Thing is, white girls have said about 99% of those things to me and more.

You’re not, like, really black-black, you know?

You’re kinda white, you know?

You really don’t seem like a regular black person, you know?


Ohmigod, you’re the whitest black girl I know.

Francesca is getting a lot of flack from people from all over, but I’m pretty sure the people who have a problem with what she’s saying have a problem because they know that it’s true.  I’m convinced that people are afraid of their own prejudice, their own ignorance and their own bigotry.  Comments like, You speak so well or You don’t sound like those other black people, or You’re the whitest black person may seem to be compliments, but it’s really that persons inability to see black folks in any other way than the image they have in their own mind.

Granted, on an average subway ride through New York City you’re bound to hear conversations that validate the media portrayal of shit blacks, Asians, Latinas, Gays and white girls say…but it’s not all we say.  The only time I fit into the “black box” is on the U.S. Census, and that’s the only place anyone should ever fit into a box.  Even then, the boxes are not accurate.

For the record, here’s some more shit that white (and black) girls have said to me.

Can I touch your hair?  Did you see Good Hair?  Your hair looks different every day!  Can I touch your hair?  What did you do to your hair?  How did you get your hair like that?  Do you have a weave?  Have you ever had a weave?  So, how does a weave work?  Do You watch Oprah?

You like white girl music.  You watch white girl movies.  You sound kind of like me, but not since you’re black.

Why are you trying to act white?  Why do you sound so white?  Can’t you just talk like a black person?

I think some of it comes from white people being around ”safe black people.”  Black folks who are either not what one expects, biracial people, or blacks in college classes or work spaces seem to be safe and less-scary than blacks on the street, riding the subway, or on television.  So you’re in a safe space with a “safe black person” and all of a sudden things you’d never say to a person on the street or on the subway just fly out of the mouth without bounds.  You say things like “Black people are so X, but I don’t mean you, I mean them.

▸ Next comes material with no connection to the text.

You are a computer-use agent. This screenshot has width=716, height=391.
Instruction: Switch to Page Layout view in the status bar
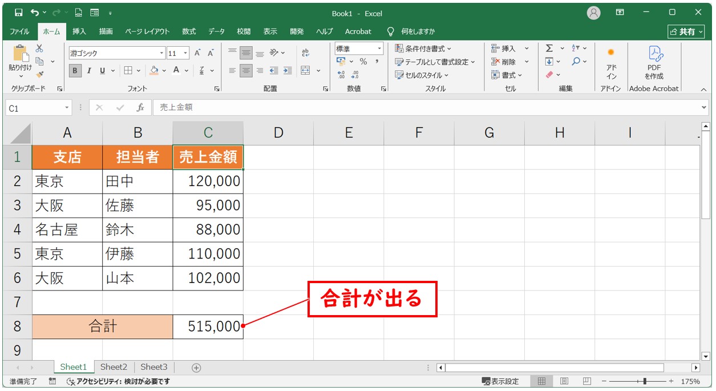tap(564, 381)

Sure it could be curiosity, and if I feel like a person is being genuinely curious and genuinely cares I will share.  For example, when I was on the Be’chol Lashon family retreat I had a lot of conversations about hair and it was the only time I didn’t care if white people touched my hair without asking because most of those white people were raising black children.  Coming into contact with someone (me) who wears natural hair is sort of an in.  The majority of beauty salons that cater to black women are more comfortable applying relaxers or putting in braids and weaves than they are about sulfate-free, lo/no suds shampoos and caring for natural hair.  So having frank and honest conversations with people who really care is different than a person who I work with asking to touch my hair because we work for same company.  To be clear, no one at my current job has asked these stupid questions.

Is it fair to say they’re stupid questions?  Yes.  I think so.  If you don’t think it’s stupid (and rude) to ask a black person to touch their hair, for instance, I think you may have a problem.  Communication, inclusion, diversity, education and awareness are all things I’m passionate about-especially in the Jewish community.  Creating those spaces doesn’t come with asking rude questions or making rude statements.  They don’t come by writing the narratives of others, they come from listening and learning.

When I hear, “You speak so well.”  The person is actually saying, “You speak so well for a Negro.”  Don’t be fooled, racism is alive and well in the United States in 2012.  Instead of a cross burning in your front lawn or separate seating areas on the bus it comes in the form of insult disguised as compliments and bigotry wrapped up in gross affirmations.

Like the assertions I made in the Latke post, I think that if what Francesca said in her video offends you, dig deep into what exactly you found offensive.  Reflect on interactions you have with people who are a different race or religion than you.  We all say really stupid shit, and sometimes it’s funny.  But that laughter should also make you think.